> Task inputs
START

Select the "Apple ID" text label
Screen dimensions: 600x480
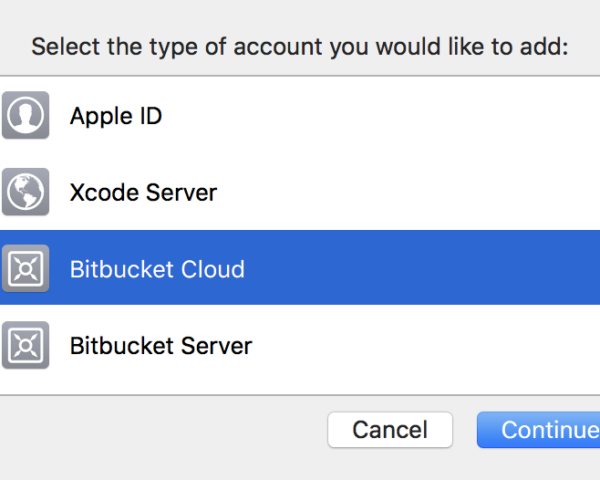116,116
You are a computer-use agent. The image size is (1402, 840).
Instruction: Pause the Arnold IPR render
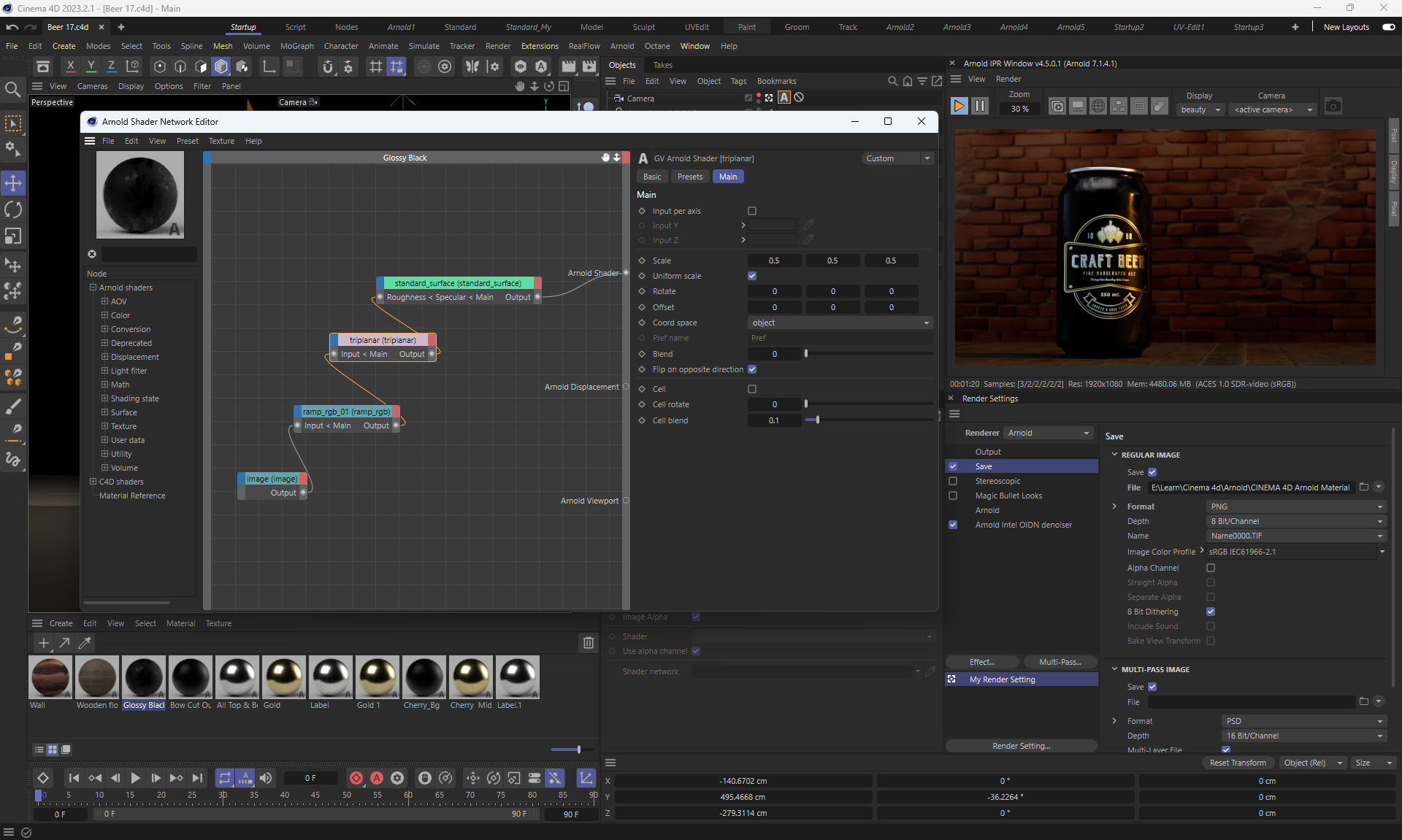980,107
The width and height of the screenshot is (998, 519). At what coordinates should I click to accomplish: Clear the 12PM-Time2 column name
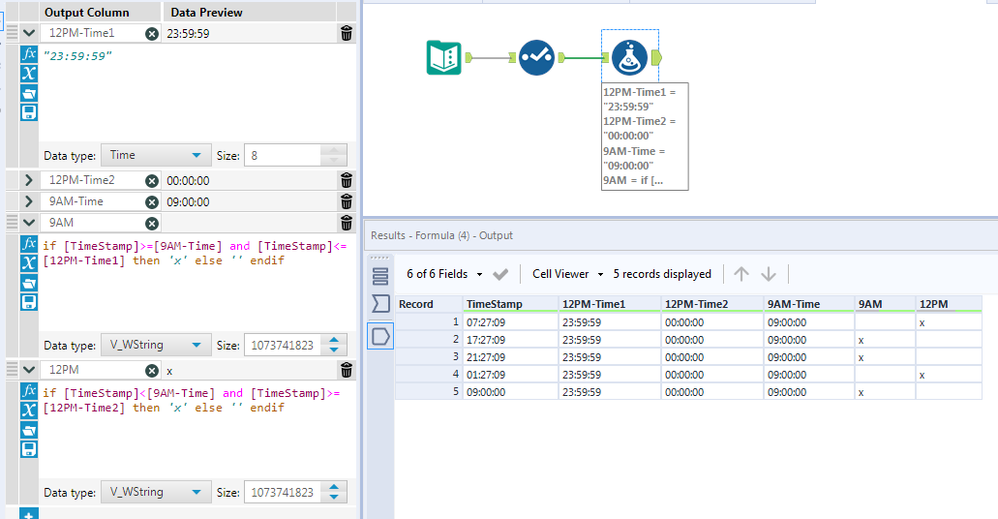152,181
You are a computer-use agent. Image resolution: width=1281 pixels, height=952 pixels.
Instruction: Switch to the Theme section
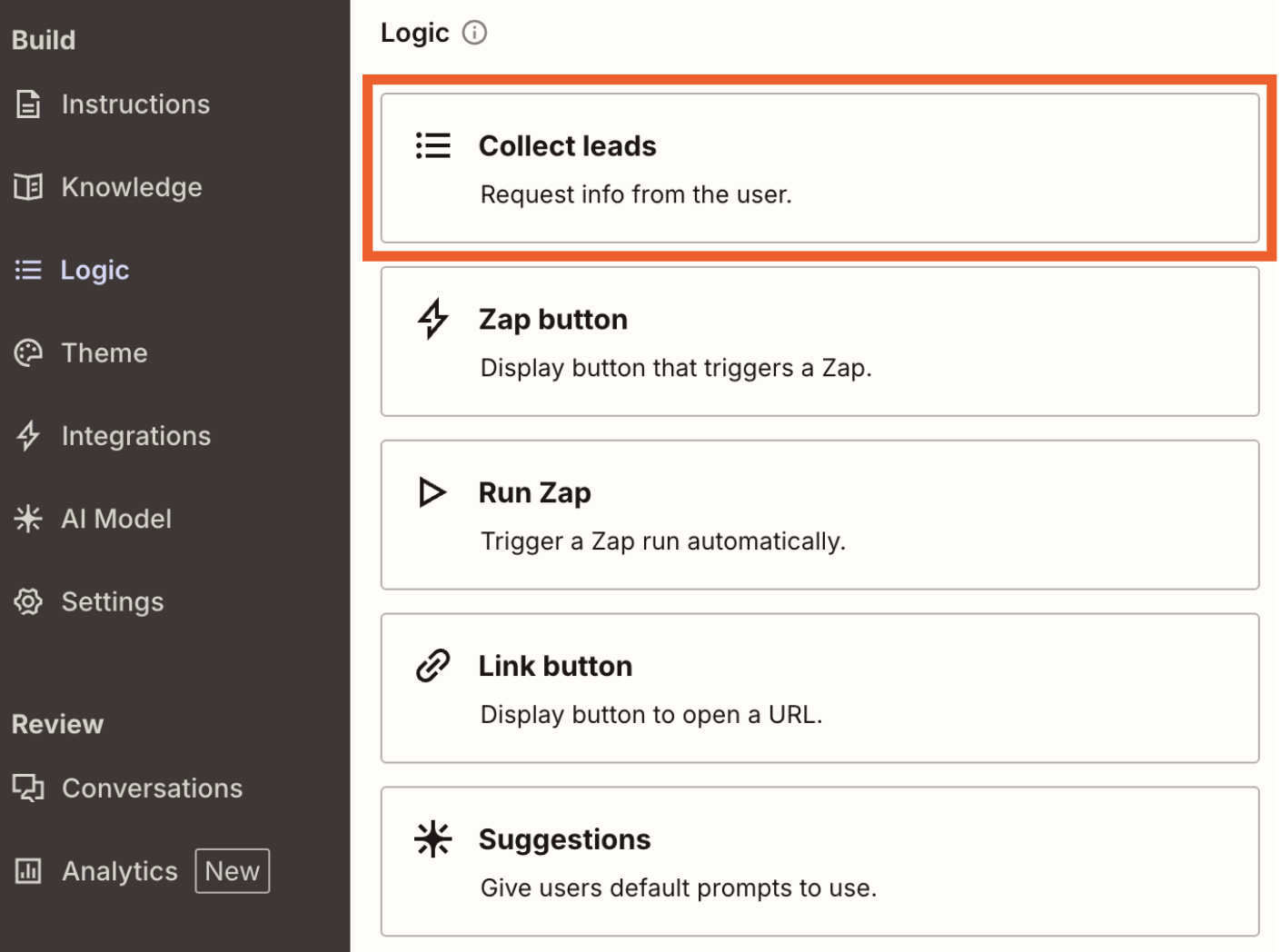click(104, 352)
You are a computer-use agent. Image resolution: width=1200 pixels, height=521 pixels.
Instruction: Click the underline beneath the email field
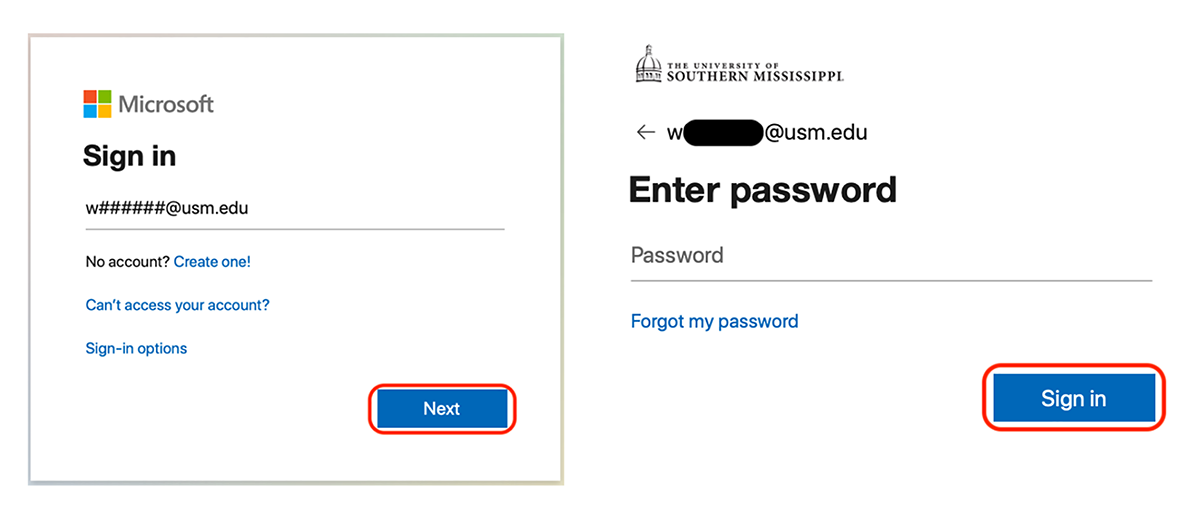click(x=294, y=229)
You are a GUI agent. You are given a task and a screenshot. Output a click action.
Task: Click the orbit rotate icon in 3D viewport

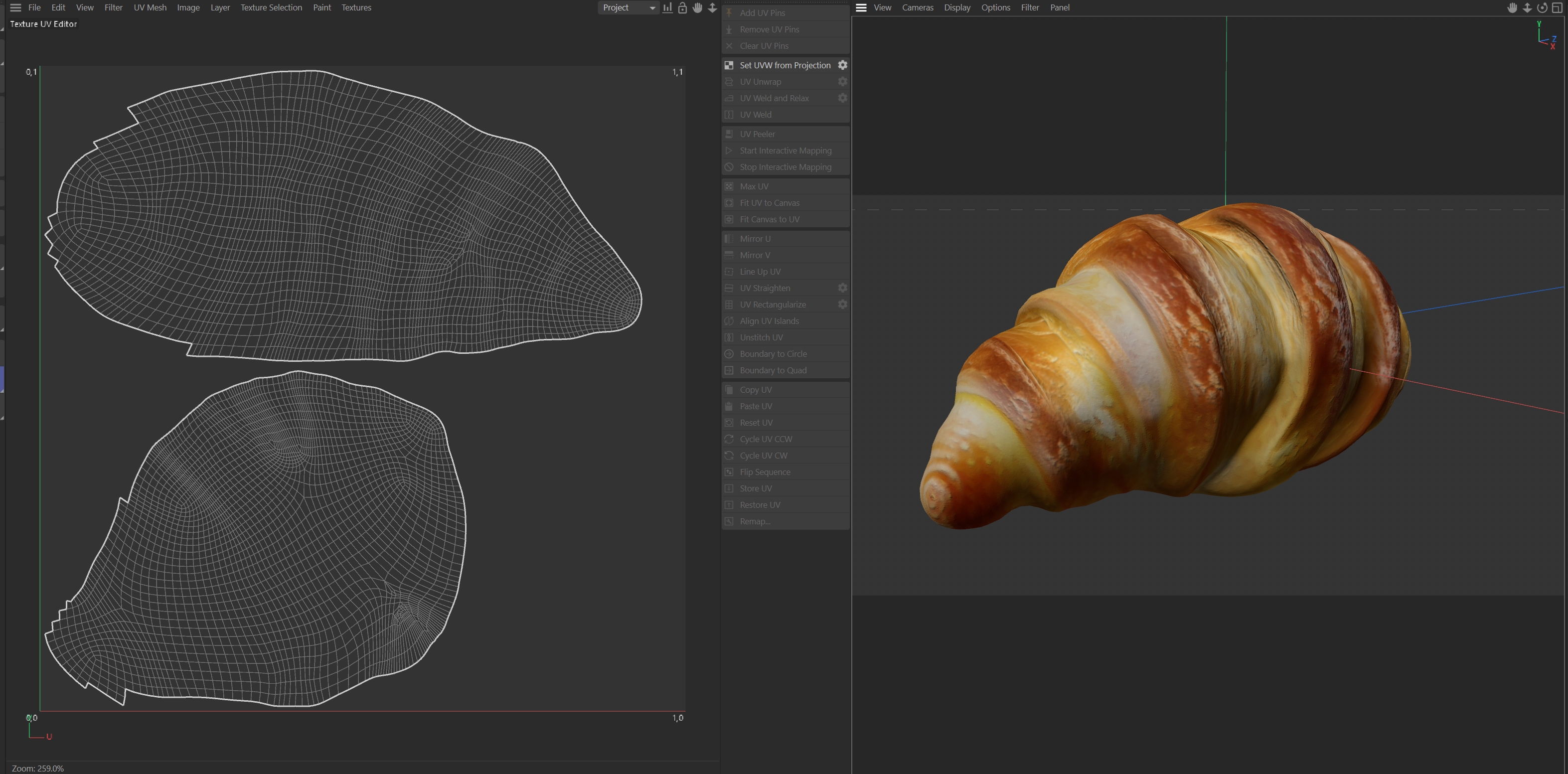click(x=1542, y=8)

END

> Task to complete
Output the data above verbatim, without the pictures.

> Exercise solution
Select the "Apple ID" text label
Screen dimensions: 600x480
116,116
You are a computer-use agent. The image size is (1402, 840).
Instruction: Pause the Arnold IPR render
980,107
The width and height of the screenshot is (998, 519). At what coordinates should I click to accomplish: Clear the 12PM-Time2 column name
152,181
You are a computer-use agent. Image resolution: width=1281 pixels, height=952 pixels.
Instruction: Switch to the Theme section
click(104, 352)
You are a computer-use agent. Image resolution: width=1200 pixels, height=521 pixels.
Instruction: Click the underline beneath the email field
click(x=294, y=229)
You are a GUI agent. You are given a task and a screenshot. Output a click action.
Task: Click the orbit rotate icon in 3D viewport

click(x=1542, y=8)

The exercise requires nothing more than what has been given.